Le marché voit depuis peu l’ap­pari­tion de nou­veaux inter­venants  tel Weezevent.com, dont la stratégie repose exclu­sive­ment sur Inter­net. Inex­is­tant il y a encore quelques années, le web est aujour­d’hui devenu un canal de dis­tri­b­u­tion incon­tourn­able. Selon les esti­ma­tions, entre 20% et 40% des bil­lets ven­dus le sont sur la toile. La part des ventes de bil­lets sur Inter­net aurait ain­si dou­blé en 3 ans.

Les opéra­teurs de la prévente sont rémunérés de deux manières sur la vente de bil­lets: par une com­mis­sion vari­able ou une com­mis­sion for­faitaire. “Sur Paris, c’est un pour­cent­age du prix du bil­let; en région, c’est plutôt for­faitaire”, explique-t-on chez Ticket­net. Mais la vente de bil­let n’est pas leur unique activ­ité. Ces opéra­teurs sont sou­vent égale­ment des sociétés de ser­vices infor­ma­tiques qui vendent non seule­ment des bil­lets, mais égale­ment toute l’in­fra­struc­ture per­me­t­tant la ges­tion de cette vente.

Dig­i­tick , société créée en 2004 par Syl­vain Lum­broso et Emmanuel Guy­ot, réalise la moitié de son chiffre d’af­faires dans la vente de bil­lets. L’autre moitié vient de la four­ni­ture de tech­nolo­gies de bil­let­terie (cen­trales de réser­va­tion jusqu’aux guichets de vente, sys­tème de con­trôle d’ac­cès, bou­tiques de vente en ligne). La société tra­vaille ain­si pour de grands comptes comme la Tour Eif­fel ou la Réu­nion des musées nationaux.
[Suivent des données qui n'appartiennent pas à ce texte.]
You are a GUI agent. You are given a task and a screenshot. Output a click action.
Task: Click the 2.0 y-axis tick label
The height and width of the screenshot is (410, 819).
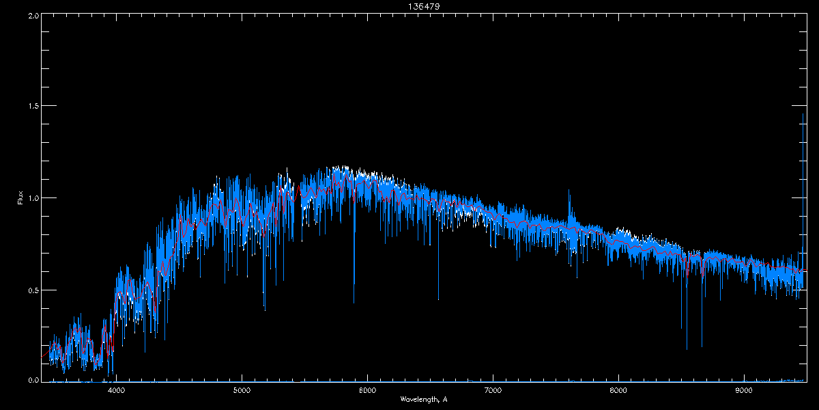pyautogui.click(x=32, y=15)
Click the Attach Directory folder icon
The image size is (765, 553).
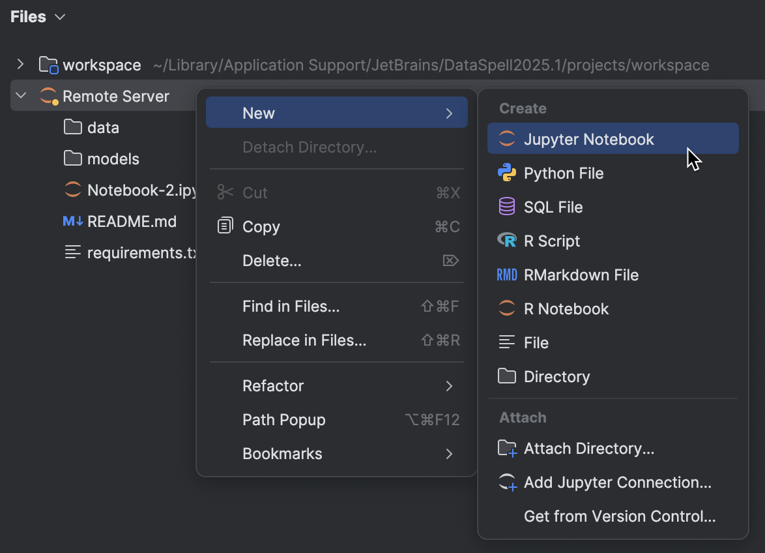(506, 448)
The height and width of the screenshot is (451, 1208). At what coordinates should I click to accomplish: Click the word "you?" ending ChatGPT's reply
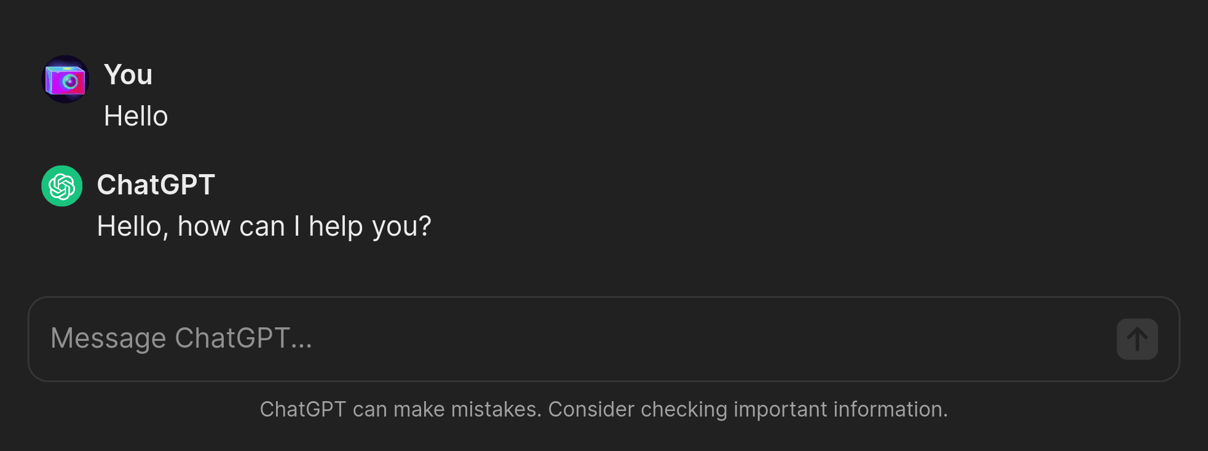tap(402, 227)
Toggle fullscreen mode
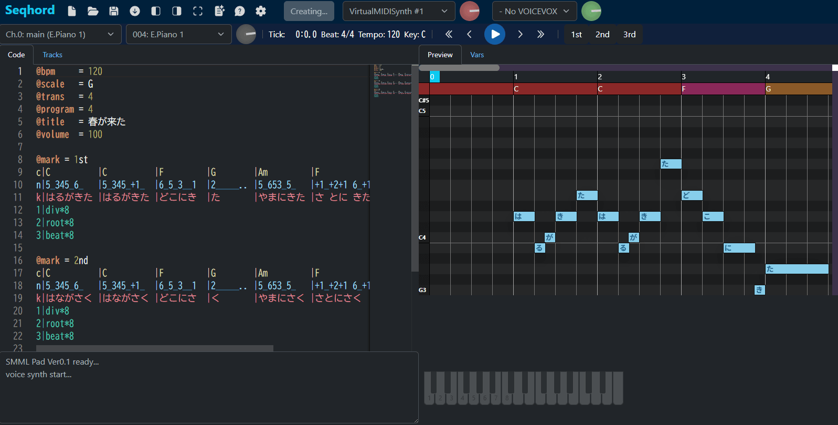 198,11
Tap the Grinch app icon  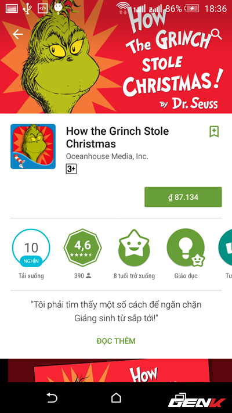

Chez Dig­i­tick, on estime même que cet été, il se ven­dra plus de bil­lets élec­tron­iques que de bil­lets tra­di­tion­nels. L’a­van­tage du bil­let élec­tron­ique est qu’il est virtuel, donc imprimable chez soi, ou télécharge­able sur son portable afin d’être lu sous forme d’im­age codée lors du con­trôle d’ac­cès à un con­cert. “Les ventes en ligne de bil­lets seront majori­taires. Et la par­tie des bil­lets élec­tron­iques con­stituera la part la plus impor­tante des bil­lets ven­dus en ligne”, prévoit Emmanuel Guy­ot, PDG de Dig­i­tick.

Mais l’avenir est au con­trôle sans fil des porta­bles eux-mêmes, grâce au développe­ment de la tech­nolo­gie NFC (“New Field Com­mu­ni­ca­tion”), pro­mue par les grands fab­ri­cants de porta­bles et les opéra­teurs de réseaux de cartes de crédit. Selon Emmanuel Guy­ot, cette tech­nolo­gie, aujour­d’hui présente sur peu de porta­bles, équipera en 2010 entre 10% et 15% du parc de télé­phones porta­bles. Elle con­stitue la prochaine étape de développe­ment du marché des ventes de bil­lets de con­cert. Et devrait même faire son appari­tion dans d’autres domaines de la vie courante, comme les trans­ports, ou les micropaiements.